Chiara Serri: Come era stato per le mostre di Alessandria e Reggio Emilia, anche il progetto di Ferrara si coagula attorno ad un video inedito: Where the Lost Things Are. La videoproiezione del 2017 – Millennial Tears – ha segnato un momento importante nella ricerca di Aqua Aura che, parallelamente alle opere bidimensionali (che per comodità potremmo definire “fotografiche”), per le quali era conosciuto e apprezzato, ha sviluppato la sua ricerca anche attraverso nuovi linguaggi come video, video-scultura, animazione 3D e prototipazione computerizzata. Allo stesso modo, intorno al video Where the Lost Things Are, ancora una volta focalizzato sulla perdita dei paesaggi estremi della Terra e, in particolare, sul drammatico scioglimento della calotta artica, si è sviluppato l’intero progetto espositivo che comprende opere storiche e diversi inediti. I Musei Civici d’Arte Antica e la Comunità Ebraica di Ferrara hanno accolto con interesse la nostra proposta e ci hanno consentito di svilupparla in due spazi ricchi di storia e memoria.
Anche in questa occasione la mostra si suddivide in due sedi: la Palazzina Marfisa d’Este e la Sinagoga Grande della Scola Italiana. Quali sono i contenuti specifici presentati rispettivamente in una e nell’altra sede?
Serri: All’interno della villa estense, un tempo abitata dalla principessa Marfisa, l’allestimento procederà parallelamente al concatenarsi delle stanze. In ogni sala sarà allestita un’opera o un gruppo di opere afferenti alla stessa serie: dai lavori storici come Scintillation e Empty Spaces (qui presentati in una nuova forma), alle video-sculture Shelters: on the very nature of light, cui si associano gli iceberg inediti della serie The Cages, animati da un volo di farfalle, fino alle serie Museum Highlights, al video Where the Lost Things Are, cuore pulsante della mostra, e alla prima opera del ciclo The Farewells Rooms, che verrà presentata nel corso dell’esposizione. Nella Sinagoga Grande della Scola Italiana sarà, invece, installato il video Millennial Tears. Dopo l’esperienza di Reggio Emilia, sarà ancora una volta una Sinagoga ad ospitare l’opera, scaturita da una visita nel Sacrario del Museo Yad Vashem di Gerusalemme, maturata tra i ghiacci islandesi ed espressamente dedicata alle comunità ebraiche.

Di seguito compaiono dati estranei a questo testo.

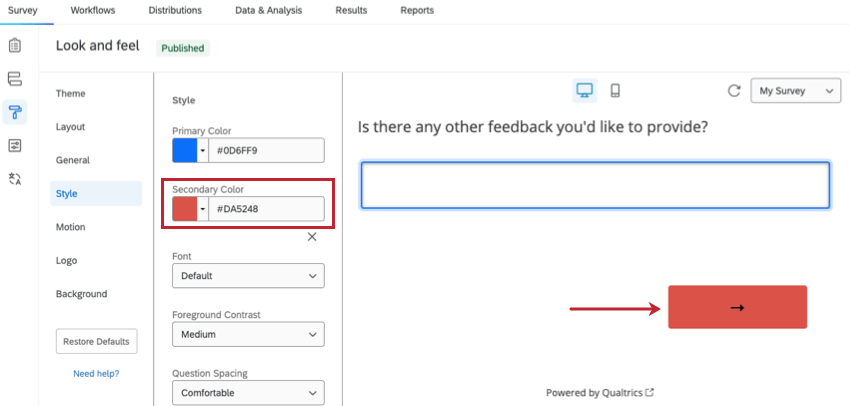Open the survey options sliders icon

pyautogui.click(x=15, y=145)
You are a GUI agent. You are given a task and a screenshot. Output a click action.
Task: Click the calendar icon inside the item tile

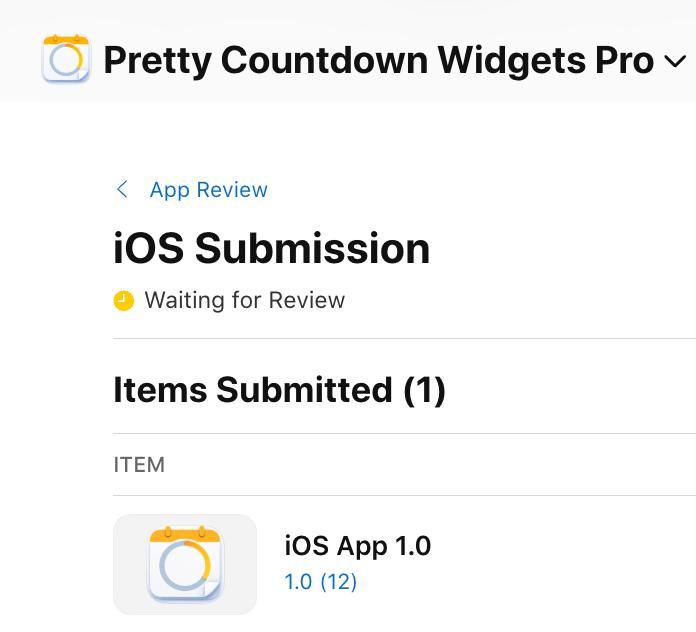185,564
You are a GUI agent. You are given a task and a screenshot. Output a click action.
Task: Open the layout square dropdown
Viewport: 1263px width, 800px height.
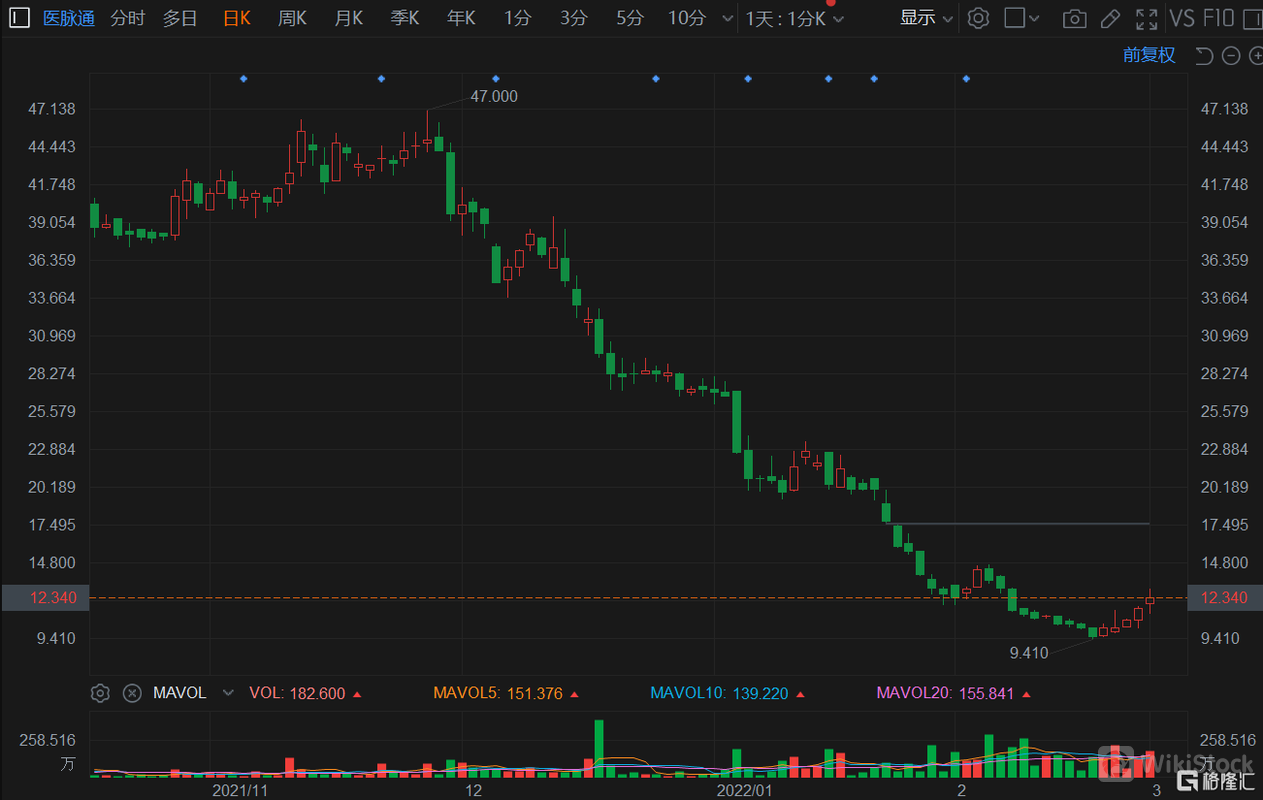point(1021,18)
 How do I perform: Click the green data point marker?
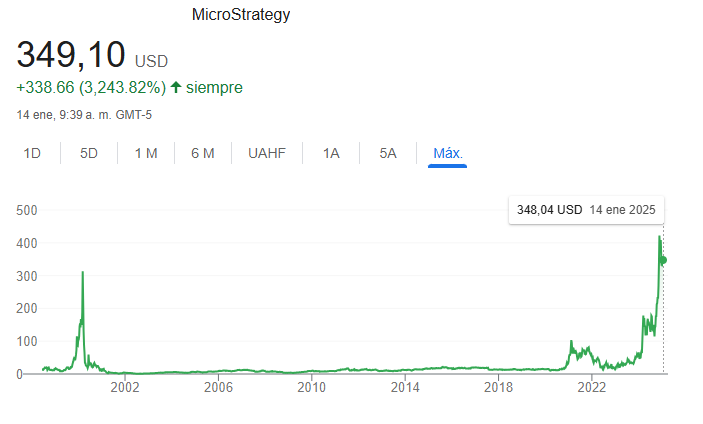(x=663, y=260)
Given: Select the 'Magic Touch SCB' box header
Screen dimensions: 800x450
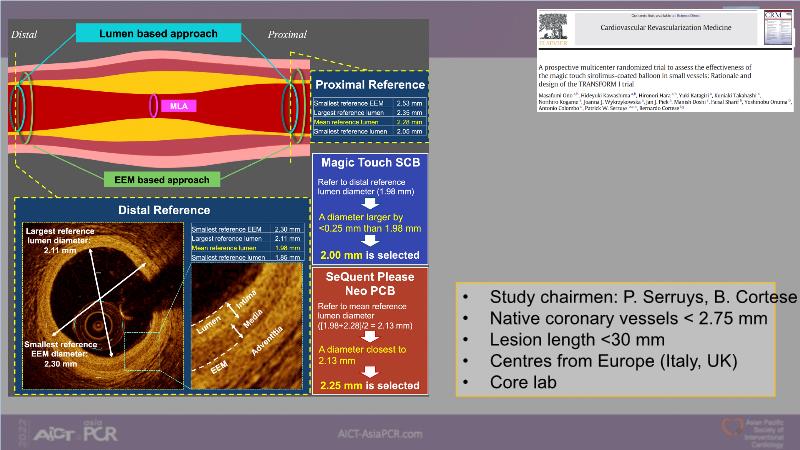Looking at the screenshot, I should 369,163.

Da sottolineare è l’apertura, per la prima volta all’arte contemporanea, della Sinagoga Grande della Scola Italiana: che significato ulteriore ha rispetto al progetto espositivo in generale e, nello specifico, per l’opera pensata per questo luogo?
Maria Letizia Paiato: L’opera di cui parliamo è il video Millennial Tears, già ospitato nel 2017 alla Sinagoga di Reggio Emilia. Il progetto, pertanto, trova a Ferrara una sorta di continuità come riflessione sul tema della cultura e dove la Sinagoga della Scola Italiana rappresenta uno dei luoghi imprescindibili per la storia della città. Pensiamo a Bassani, per esempio, che con eleganza narra dei Finzi Contini descrivendo una famiglia le cui radici, oltre a quelle ebraiche, si riconoscono anche nei luoghi della città stessa, così come mise in evidenza il grande Vittorio De Sica nell’omonimo film del 1970. Ecco, Millennial Tears parla astrattamente di queste doppie componenti culturali che appartengono a questo luogo e a ciascuno di noi, invitando simultaneamente alla scoperta della Sinagoga di Ferrara, troppo poco conosciuta dalla comunità cittadina stessa e chiusa dal 2012 per via del terremoto. Con questa mostra essa si riapre alla città e non solo. Che si decida di farlo con il linguaggio dell’arte contemporanea, significa semplicemente essere consapevoli del tempo presente in cui si vive.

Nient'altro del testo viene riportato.